In such a configuration, even if the bonding member has fluidity before curing, the flow of the bonding member stops at the edge portion between the first surface and the third surface of the fixing portion, and the bonding member is formed on the second surface side. Spreads wet. Therefore, the bonding member comes into contact with a position facing the first surface of the fixing portion on the substrate surface and a position facing the second surface of the fixing portion on the substrate side surface. That is, wetting and spreading of the joining member can be regulated by the step difference at the boundary between the first surface and the third surface of the fixed portion. Thereby, the increase in the shrinkage stress of a joining member by the area which a joining member and a board | substrate surface contact can expand can be suppressed. As a result, a decrease in the spectral performance of the interference filter due to the contraction stress increasing and the substrate being bent can be suppressed.
In addition, the bonding member wets and spreads between the substrate side surface and the second surface of the fixing portion. However, the substrate side surface is less susceptible to shrinkage stress because the substrate side surface is more rigid than the substrate surface.
Furthermore, compared with the case where a joining member is provided only between the substrate side surface and the second surface of the fixing portion, or the case where the joining member is provided only between the substrate surface and the first surface of the fixing portion, the joining area can be increased. Therefore, the bonding strength can be increased correspondingly, and a fixing force capable of suppressing the falling off of the substrate due to vibration or the like is obtained.
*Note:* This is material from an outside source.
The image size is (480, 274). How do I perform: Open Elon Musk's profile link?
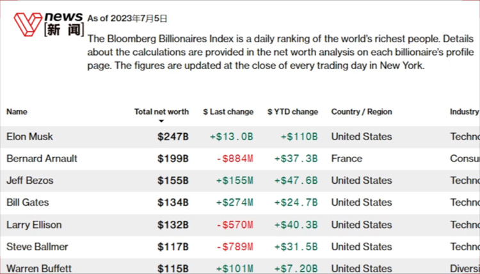coord(30,136)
In the optical filter device according to the aspect of the invention, it is preferable that the housing includes a groove portion that surrounds a remaining portion around the first surface, and the third surface is a side surface of the groove portion on the first surface side.
In this invention, a groove part is comprised so that the 1st surface of a fixing | fixed part may be enclosed, and the 3rd surface is comprised by one side surface of the groove part. In such a configuration, for example, compared to a configuration in which a through-hole is provided so as to surround the first surface of the fixed portion, the storage space for storing the interference filter is excellent in hermeticity, and the airtight space can be easily configured. it can.

In the optical filter device of the present invention, it is preferable that a distance dimension between the substrate surface and the bottom surface of the groove is larger than a distance dimension between the substrate side surface and the second surface.
In the present invention, when the joining member spreads wet, it tends to wet and spread between the substrate side surface and the second surface of the fixed portion having a smaller distance dimension than between the substrate surface and the bottom surface of the groove due to the capillary phenomenon. Therefore, wetting and spreading of the bonding member to the substrate surface can be more reliably suppressed, and the bending of the substrate can be more reliably suppressed.
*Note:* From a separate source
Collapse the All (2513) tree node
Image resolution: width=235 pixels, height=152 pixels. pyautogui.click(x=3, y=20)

In the optical filter device of the present invention, the substrate side surface includes a planar first side surface and a planar second side surface that is continuous with the first side surface and intersects the first side surface, and the joining member Is preferably provided across the first side surface and the second side surface.
Here, the second surface of the fixing portion has surfaces facing the first side surface and the second side surface of the substrate side surface, and the joining member includes the first side surface and the second side surface, and the first side surface. And it is provided between the 1st surface and 2nd surface of the fixing | fixed part which oppose each of a 2nd side surface.
In the present invention, the joining member is provided across the first side surface and the second side surface of the substrate side surface that are continuous with each other and are not on the same plane. According to this, in the state which has arrange | positioned the joining member to the 2nd side surface via the corner | angular part which a 1st side surface and a 2nd side surface cross | intersect from the 1st side surface of a board | substrate side surface, By pressing the substrate against the surface and the third surface, the substrate can be fixed to the housing with a simple operation.
In addition, since the substrate is fixed to the housing on each of the first surface and the second surface that are two side surfaces where the fixing portions intersect, the fixing force of the substrate to the housing can be increased.

In the optical filter device of the present invention, the interference filter includes, as the substrate, a first substrate provided with the first reflective film, and a second substrate provided with the second reflective film opposed to the first substrate. It is preferable that the joining member fixes either the first substrate or the second substrate to the housing.
In the present invention, the interference filter has a first substrate and a second substrate. The first substrate and the second substrate are arranged to face each other. In such a configuration, when the bonding member is provided over both side surfaces of the first substrate and the second substrate, stress from the bonding member is applied in a direction in which the first substrate and the second substrate are brought closer to or away from each other. There is a possibility that the substrate and the second substrate cannot be maintained in parallel, or that the gap dimension between the reflective films varies.
On the other hand, in the present invention, by providing a bonding member so as to fix either the first substrate or the second substrate to the housing, the parallelism between the substrates can be maintained, and the gap dimension between the reflective films can be maintained. Fluctuations can be suppressed. For this reason, the parallelism between the substrates cannot be maintained, and the spectral accuracy of the interference filter due to the variation in the gap dimensional accuracy can be suppressed, and the spectral accuracy can be maintained.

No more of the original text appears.